◆ Problem details: Lines from the one containing "The width and" through the final line of the data, restated word for word and free of pictures, make up the whole answer.

(Data records begins)

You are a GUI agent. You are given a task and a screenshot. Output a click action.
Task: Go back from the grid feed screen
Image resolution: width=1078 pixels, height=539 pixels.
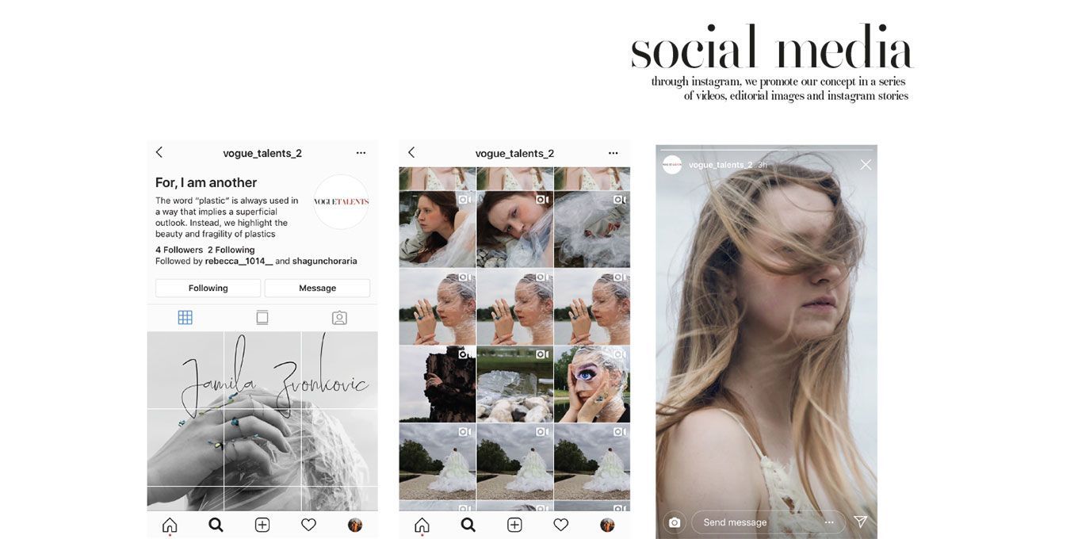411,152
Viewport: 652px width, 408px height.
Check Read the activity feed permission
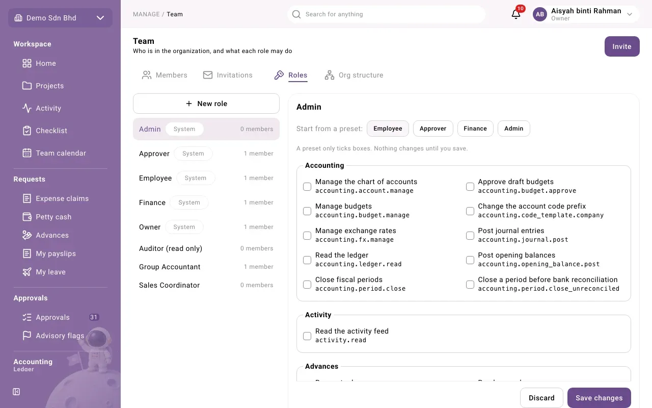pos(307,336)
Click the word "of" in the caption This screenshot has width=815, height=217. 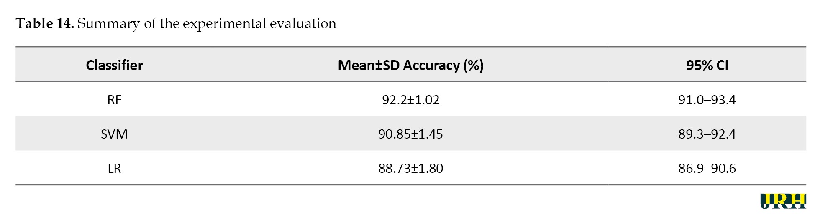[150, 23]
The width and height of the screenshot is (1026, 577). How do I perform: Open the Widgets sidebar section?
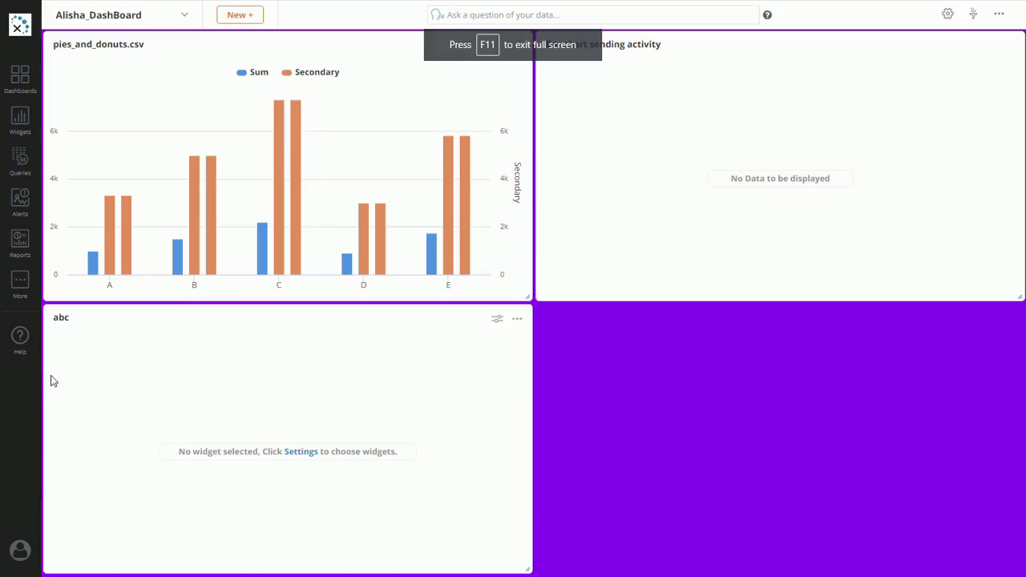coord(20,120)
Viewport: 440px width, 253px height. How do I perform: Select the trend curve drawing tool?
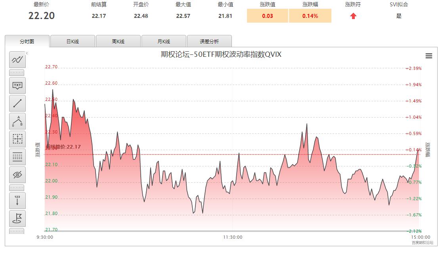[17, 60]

(Data records ends)

◆ Exercise solution:
The width and height of the screenshot is (1026, 577). How do I perform: Open the Widgets sidebar section?
coord(20,120)
Viewport: 440px width, 253px height. How do I perform: Select the trend curve drawing tool?
[17, 60]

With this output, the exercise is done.